→ TASK
Copy the records word for word, beginning at the line containing "This screenshot has width=335, height=378." and ending after the line containing "Action: pos(226,282)".

→ DATASET EXTRACT
+===+

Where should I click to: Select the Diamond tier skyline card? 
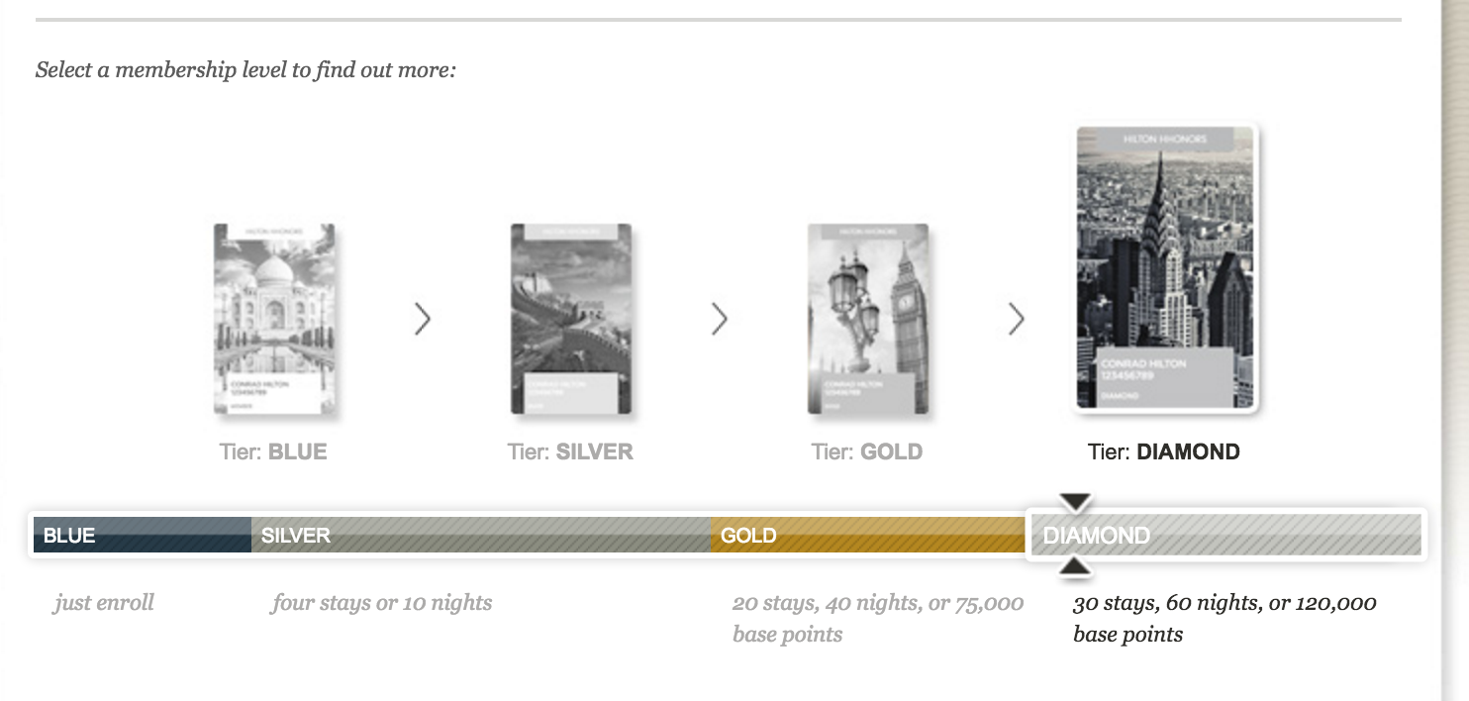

+===+

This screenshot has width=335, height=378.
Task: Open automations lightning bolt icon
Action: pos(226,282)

+===+

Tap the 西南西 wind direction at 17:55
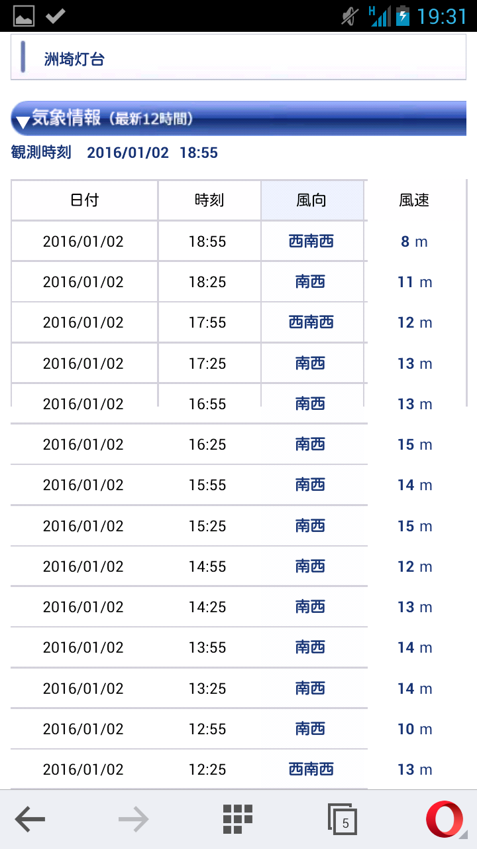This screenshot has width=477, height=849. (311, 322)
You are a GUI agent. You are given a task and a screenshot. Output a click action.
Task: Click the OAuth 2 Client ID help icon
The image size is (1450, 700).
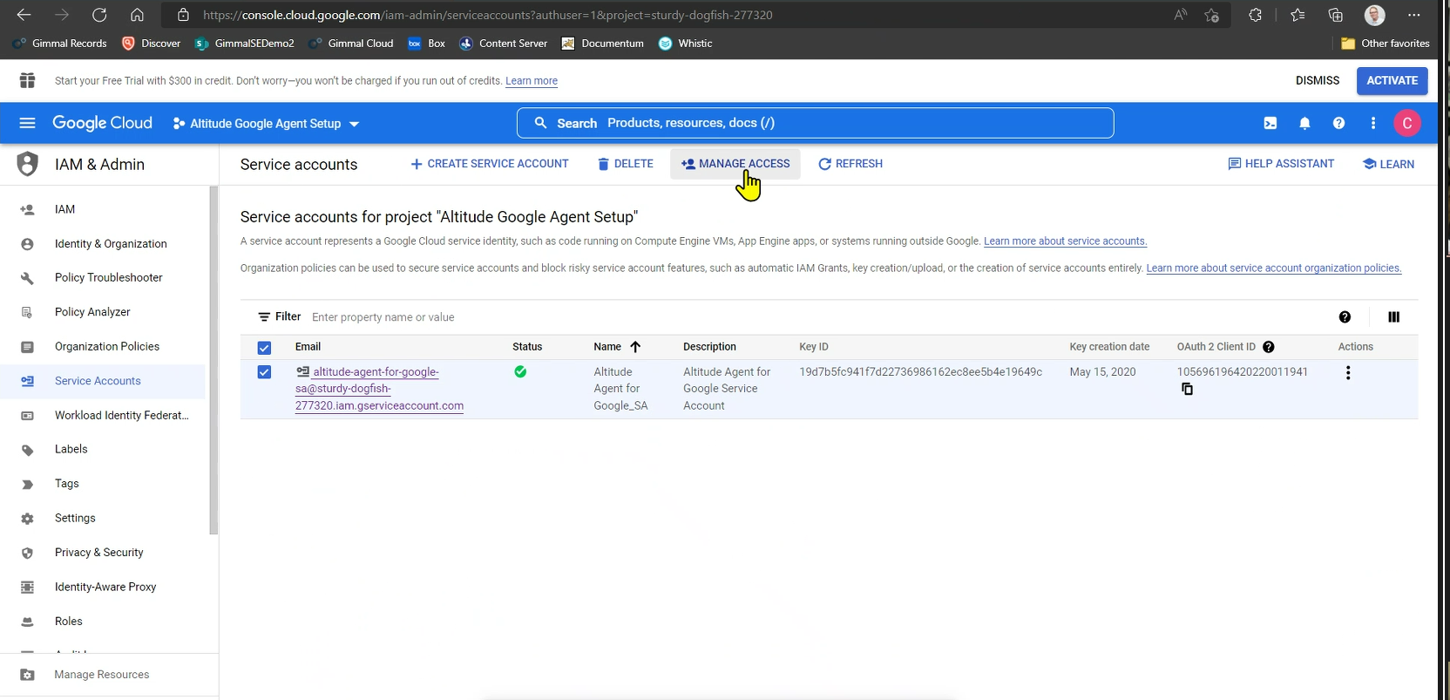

+===+

→ THE COMPLETED TASK
This screenshot has width=335, height=378.
Task: Open automations lightning bolt icon
Action: pos(226,282)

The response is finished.